The first union is union with the Self. This union with the Self is resurrection or rebirth. All are capable of this life-giving union. All are capable of birthing the Self. T1:9.7

I spent a somewhat unusual Mother’s Day (having celebrated with my mom yesterday), enjoying a simple brunch at the home of my youngest daughter and her husband. All my kids and grandkids were there and we talked inside a house still cool, and then went out back while the kids that could, jumped on a trampoline nestled beneath shade trees. Going out to our cars later, we were hit by the first mid-80-degree day full force.

No, spring is not over and I’m still enraptured by first flowers and sunlight laying shadows over freshly cut grass, and the sweet and pungent smell of its leavings. But today, as I remembered Mother’s Days of my past, days when family gathered to plant my mother-in-law’s garden, and my fill my mom’s flower boxes with pansies, I got to wondering about the more distant past and the origin of the day. I found several references to a declaration made by Julia Ward Howe that I’d never heard of before.

Julia Ward Howe – an abolitionist best remembered as the poet who wrote “Battle Hymn of the Republic” – initially worked to establish a Mother’s Peace Day, dedicating it to the eradication of war. This is her call to action, sounded after the Civil War (in 1870). I have taken much of the below from this site: http://www.plough.com:

“Arise, all women who have hearts, whether your baptism be that of water or of tears! Say firmly: “We will not have great questions decided by irrelevant agencies, our husbands shall not come to us, reeking with carnage, for caresses and applause.

“Our sons shall not be taken from us to unlearn all that we have been able to teach them of charity, mercy and patience. We women of one country will be too tender of those of another country to allow our sons to be trained to injure theirs.

“From the bosom of the devastated earth a voice goes up with our own. It says, “Disarm, disarm! The sword is not the balance of justice.” Blood does not wipe out dishonor nor violence indicate possession.

“As men have often forsaken the plow and the anvil at the summons of war, let women now leave all that may be left of home for a great and earnest day of counsel. Let them meet first, as women, to bewail and commemorate the dead. Let them then solemnly take counsel with each other as to the means whereby the great human family can live in peace, each learning after his own time, the sacred impress, not of Caesar, but of God.”

I so appreciate finding this and the expression of commemorating the dead before taking counsel with one another to find the means of living in peace. Such counsel is surely as needed now as then.

Yet, even the simplest celebration of Mother’s Day can have some sense of the under-recognized demonstration of the way of women. We have some experience with birthing the new. The new we’re called to birth now isn’t exclusive to women, but neither will it happen without us, without the way of Mary, or without, as Jesus says, the coming together of the ways of Mary and Jesus “like intertwined circles.”

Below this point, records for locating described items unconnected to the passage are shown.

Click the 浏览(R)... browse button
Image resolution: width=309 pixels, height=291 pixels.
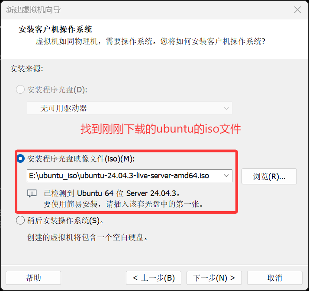(269, 176)
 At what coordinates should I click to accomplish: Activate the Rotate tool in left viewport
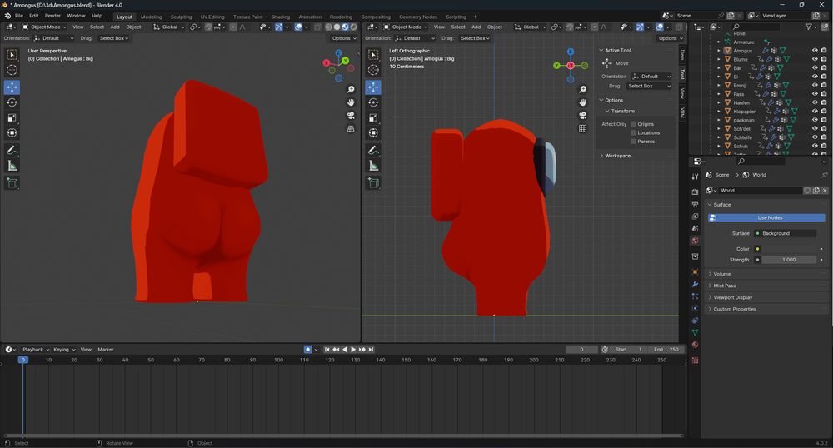12,102
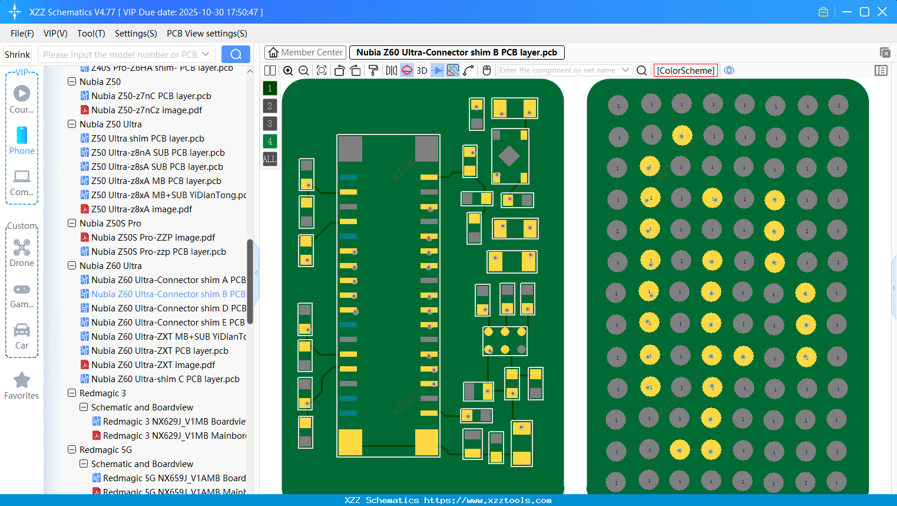
Task: Toggle the diode jump mode icon
Action: (x=436, y=70)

The way of Mary represents incarnation through relationship, demonstrating the truth of union, the birth of form, and the ascension of the body, (see below) But we also hear:

 “All are capable of birthing the Self.”

This, to me, is the reminder of spring—the continual birth of the new—the unendingness of this rebirth. The way life changes us so that we’re never exactly who we were yesterday. Our call is to appreciate this birthing and to extend it into the creation of a new future.

Jesus asks a question of us about this birth of Self. He asks, “What then of the necessary act of giving and receiving?”

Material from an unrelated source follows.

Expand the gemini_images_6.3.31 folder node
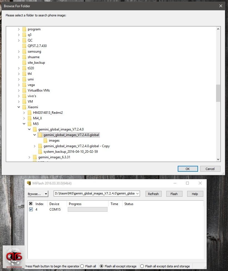The image size is (228, 271). (29, 157)
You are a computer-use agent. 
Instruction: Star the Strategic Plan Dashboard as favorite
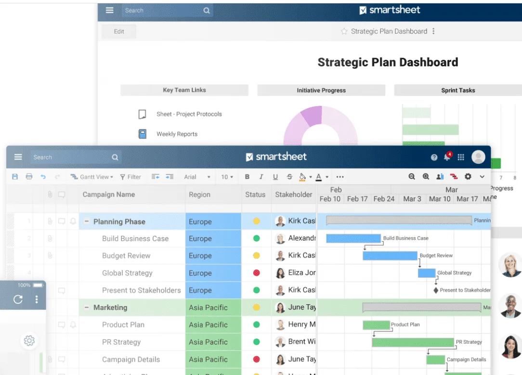coord(344,31)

And he answers, “You have long waited to receive what you have thought could come only from some other.” T1:9.8

This has certainly been true for me. I didn’t always realize it, but I have now.

And so, Julia Ward Howe’s “day of counsel,” impresses me as being much like our call to dialogue. It is part of a long line of “counsel” that we’re given in A Course of Love, the conclusion of which is to come together in dialogue. This is not a “waiting on some other” but a “joining.”

What continues of this Course is its dialogue. A.46

In delineating the ways of Jesus and of Mary, we aren’t hearing of a division, but of needed differences.

The way of Jesus represented full-scale interaction with the world, demonstrating the myth of duality, the death of form, the resurrection of spirit. The way of Mary represented incarnation through relationship, demonstrating the truth of union, the birth of form, and the ascension of the body. Both ways were necessary. Both ways were necessarily represented or demonstrated. Both ways were represented and demonstrated by many other individuals as well. The way was a choice. The main ability of the individual is the ability to represent what God created, the means of coming to know—which is Christ-consciousness—through individual choice or will. Christ-consciousness is your will to know, to be, and to express. The time of Christ, and the second coming of Christ, are expressions meant to symbolize the completion of the cycle of birth, death, and rebirth as a means of coming to know. D:Day17.10-11

Division and “sides” (as we see so easily in politics and not often as easily in our own lives) disallow dialogue. To come together, even with all of our differences, is crucial, and beautiful. It’s a form of wholeness and completion. It’s the way of peace and of new life.

I hope you have had a wonderful “coming together” today, and that it continues . . . and continues . . . in many and varied forms!